EXERCISE TASK 1:
In the post about programming below, at about what age did the writer get first lessons, and from whom?
EXERCISE TASK 2:
Carry the post about programming forward from its last sentence.

>> START PROVIDED PASSAGE

Fish or Fowl?
Jun. 10th, 2003 07:02 pm![[personal profile]](https://www.dreamwidth.org/img/silk/identity/user.png)
So I was lying there last night, pondering the term "Computer Science" in my head, and noting that it's really kind of inappropriate. There's very little scientific per se about anything I learned about computers in college -- it was more a matter of learning the techniques of a craft. Which led me to pondering my field, and what exactly it is. None of this is terribly deep, but it's worth reflecting on a bit.
Thinking about it, I come to the conclusion that programming -- at least, the way I do it -- is roughly equal parts craft, engineering discipline, science (although not in anything I learned in school) and art. Here's the breakdown:
Craft: The essence of programming well is that it is a craft, and I learned it much like one would learn any craft. My first lessons were at my father's knee, from the time I was maybe seven. I did a more-or-less formal apprenticeship to him through high school and a bit beyond -- perhaps not quite the traditional seven years, but a good five or six anyway. In those years I learned most of the deep-down elements of the craft: how to put a program together, how to think of it, how to fashion it with care and how to deal with the customers. After college I struck out very much as a journeyman, skilled and experienced but still lacking the fine points. And somewhere in the past five years, I've come to think of myself as essentially a master progrogrammer, capable of working on my own and producing the occasional masterwork.
Engineering: While simply writing code is a craft, doing major projects has a lot more to do with engineering. It's all about the processes: how to start with an idea, proceed through the blueprints and eventually wind up with a structure that people can actually use. Industrial-strength programming is all about teams, not individuals -- how they work together and how they communicate. Little projects have room for big egos, but serious ones require that you set them aside. The bigger the project, the more it matters how you build, not just what, because you can't create a sound structure of real size unless you have the right processes for creating it and checking what you're doing.
Science: There's an important element of science in my day-to-day work, but it has nothing to do with the programming -- rather, it's in the debugging. When something goes wrong, my approach suddenly gets much more scientific. I gather all the information I can about the problem, and formulate theories about what might be behind it. I conduct experiments that can support or disprove those theories. Once I think the evidence is strong enough for one theory, I construct an experiment around it, which breaks before I fix the bug and succeeds afterwards. This scientific approach is slower than the usual slapdash approach to debugging, but it means I'm usually right, and am less likely to break additional things along the way.

>> END PROVIDED PASSAGE
>> START INFORMATION PROVIDED

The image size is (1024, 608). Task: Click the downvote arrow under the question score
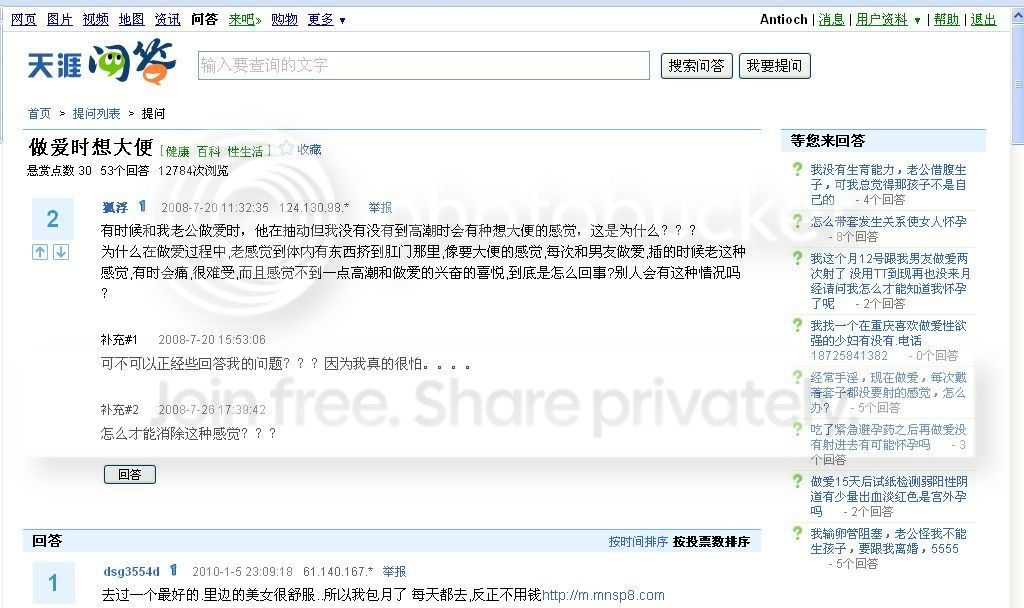61,252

>> END INFORMATION PROVIDED

RIGHT ANSWER 1:
At about seven, from the writer's father.

RIGHT ANSWER 2:
Art: Art? Yes, art. Just as the serious potter needs to be both craftsman and artist, I've found it's the same way for me and code. The adjectives I use to describe bits of code are telling: a program is "elegant" or "crude", "pretty" or "ugly". I look at a program, and I see it as an aesthetic construct. As with any art, the rules aren't hard-and-fast -- there is lots of room for argument about whether a particular example is good art or bad. And I program very much like sculpting. Given the initial idea, I'll throw together a rough sketch, which might have roughly the right shape, but isn't very pretty. Then I'll begin to mold and shape it, poking and prodding at the code, changing a curve here and slicing off that unneeded bit there. Given the time and care, I can occasionally turn the original lump of clay into something of crystalline beauty, so achingly right that I am forced to admit that I can't improve it any more. Those moments are what keep me in this field -- not so much the ego-boo of seeing the product shipping, or even necessarily the pay, but those occasional moments of getting to produce some little system, hidden away from the user, that I know is an expression of my art.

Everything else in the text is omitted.